Au-delà des échanges, les participants ont affiché leur volonté de transformer les engagements politiques en actions concrètes afin d’accélérer les réponses aux besoins croissants du continent en matière de sécurité hydrique.
La Déclaration de N’Djamena adoptée à l’issue du forum africain de l’eau
Les travaux se sont achevés par l’adoption de la Déclaration de N’Djamena, un texte dans lequel les États participants réaffirment leur ambition commune de renforcer la gouvernance de l’eau et de faire de cette ressource un levier de développement durable en Afrique.
Le Forum a également été marqué par la signature du Pacte national pour l’eau et par la conclusion de deux accords financiers majeurs. Le premier prévoit un financement de 160 millions de dollars destiné à renforcer la sécurité hydrique du Tchad et sa résilience face aux changements climatiques. Le second porte sur un don de 50 millions de dollars accordé par les États-Unis, destiné à soutenir l’agriculture durable et la sécurité alimentaire.

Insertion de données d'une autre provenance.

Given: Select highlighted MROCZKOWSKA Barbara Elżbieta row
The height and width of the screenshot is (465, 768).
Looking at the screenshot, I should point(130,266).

Le Premier ministre Allah Maye Halina quand à lui, s’est félicité de la qualité des échanges et des engagements pris par les différents partenaires. Il a souligné que l’eau devait désormais être considérée comme un facteur essentiel de développement économique, de stabilité et de prospérité pour les populations africaines.
Faut-il le souligner, les échanges à ce forum ont connu la participation de Félix Tshisekedi, Brice Oligui Nguema, Romuald Wadagni et Mohamed Ould Cheikh El Ghazouani, respectivement présidents de la RDC, du Gabon, du Bénin et de la Mauritanie.